When audio and text conflict, speech-enabled language models follow text far more often than they do when arbitrating between two conflicting text sources, even under explicit instructions to trust the audio. We introduce ALME (Audio-LLM Modality Evaluation), a dataset of 57,602 controlled audio-text conflict stimuli across eight languages, together with Text Dominance Ratio (TDR), which measures how often a model follows conflicting text when instructed to follow audio. Gemini 2.0 Flash and GPT-4o show TDR 10--26\times higher than a baseline that replaces audio with its transcript under otherwise identical conditions (Gemini 2.0 Flash: 16.6% vs. 1.6%; GPT-4o: 23.2% vs. 0.9%).

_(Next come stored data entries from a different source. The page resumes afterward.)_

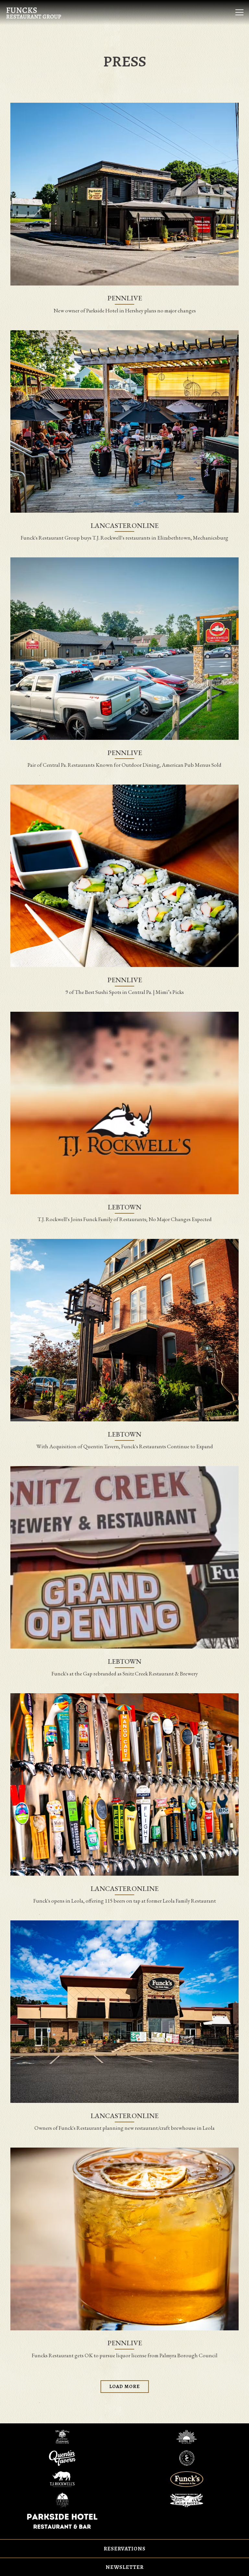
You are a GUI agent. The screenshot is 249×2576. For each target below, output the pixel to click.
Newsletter (125, 2567)
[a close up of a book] (62, 2436)
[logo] (62, 2499)
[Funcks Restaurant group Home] (36, 12)
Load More (129, 2386)
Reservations (125, 2548)
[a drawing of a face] (187, 2436)
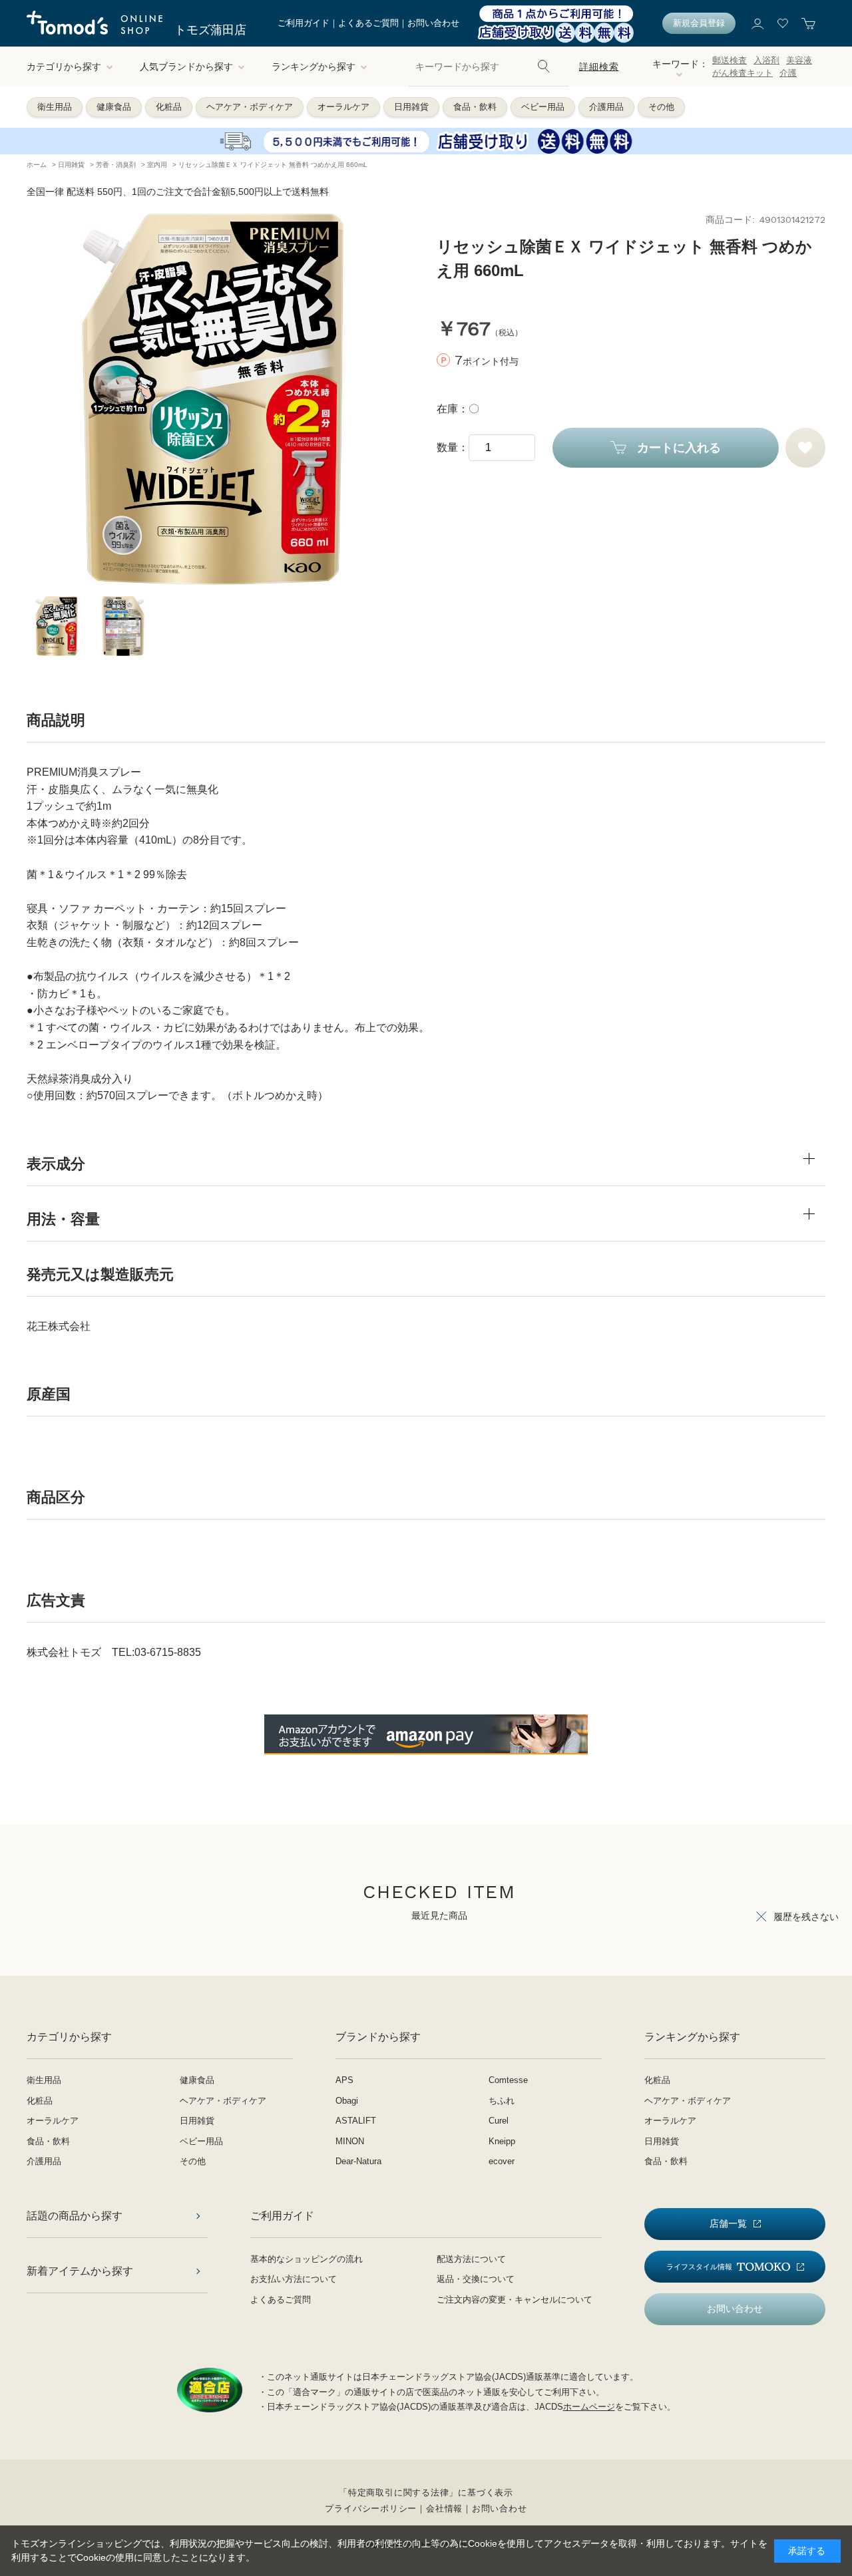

These results suggest that text dominance reflects not only information content, but also an asymmetry in arbitration accessibility, i.e., how easily the model can use competing representations at decision time. Framing the transcript as deliberately corrupted reduces TDR by 80%, whereas forcing explicit transcription increases it by 14%. A fine-tuning ablation further suggests that arbitration behavior depends more on LLM reasoning than on the audio input path alone. Across four audio-LLMs, we observe the same qualitative pattern with substantial cross-model and cross-linguistic variation.